Yeah, yeah, it’s the same old story…


"I bought
an orchid at the grocery store," he said. "Then I must have blacked out
for a time because I suddenly had several dozen."

Interview with another victim of orchid fever. I wish I had a greenhouse…. sigh…

Full Article

Gardener’s thumb is green year round

By Alysa Phillips, assistant editor
Easter Arizona Courier

Prior to turning his computer room into a greenhouse of sorts, Norman Lanquist had no gardening experience.

"The
best I’d done until now was put an avocado seed in a glass of water,"
he said. "It got to be about a foot tall, then it died."

Now
Lanquist is the proud father of dozens of little green children that
live in a greenhouse inside his Safford home. His gardening career is
three years strong, and Lanquist discovered his green thumb in the
unlikely location of his library, which he was cleaning after he
retired from Eastern Arizona College.

"I
was sorting through my books, and I found a lot of magazines," he said.
"I realized that most of them were interior decorating or home and
garden magazines."

Many
of those magazines portrayed gardens and designs with orchids in them,
Lanquist said, so he started his own garden of the same variety.

"I
bought an orchid at the grocery store," he said. "Then I must have
blacked out for a time because I suddenly had several dozen."

According
to Lanquist, it takes seven elements to have happy, healthy plants. The
obvious elements are sunlight, earth, water and air. Lanquist adds
warmth, movement and stewardship. In addition to providing his plants
with the essentials, Lanquist goes the extra mile in caring for them.

He
has a space heater in the greenhouse that keeps the plants at a
near-constant temperature. He also has fans and specially-designed pots
that allow movement of air and water around the plants. He keeps the
temperature at 73 degrees with 56-percent humidity, and a light
automatically comes on every morning to simulate sunshine. A radio is
continually tuned to classical music, serenading the plants as they
grow.

Perhaps the most important of  the elements is stewardship, Lanquist said.

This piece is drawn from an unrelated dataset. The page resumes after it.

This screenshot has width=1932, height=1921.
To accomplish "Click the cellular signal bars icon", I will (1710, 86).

"When the plants become your children, they give their trust to you," he said.

Part
of being a good steward is doing research, which includes studying the
natural habitat of the plants and trying to replicate it. To Lanquist,
this means hanging his orchids from the ceiling and letting them grow
the same way they would if they were in trees, living on rainwater and
mist.

Sometimes,
Lanquist even goes as far as naming his plants. Among his orchids he
has Mr. Impossible, Cathy and Elizabeth. Mr. Impossible grows
upside-down, with his blossom emerging from the bottom of the pot and
the roots shooting skyward.

Lanquist
gets his gardening education from magazines, books and frequent visits
to other gardeners’ greenhouses. He buys his plants from grocery stores
or from other gardeners. Many of the more expensive plants are shipped
to him from across the world, adding to the exotic nature of his indoor
garden. Besides orchids, he has pitcher plants, a bat plant (black
flowers), lilies, amaryllis, lucky bamboo, bromeliads, Mexican fruit
trees and pineapple.

His
future plans include growing (or attempting to grow) more exotic
orchids like the voodoo, vampire and cobra varieties, Himalayan Blue
poppies and the black lily of Palestine.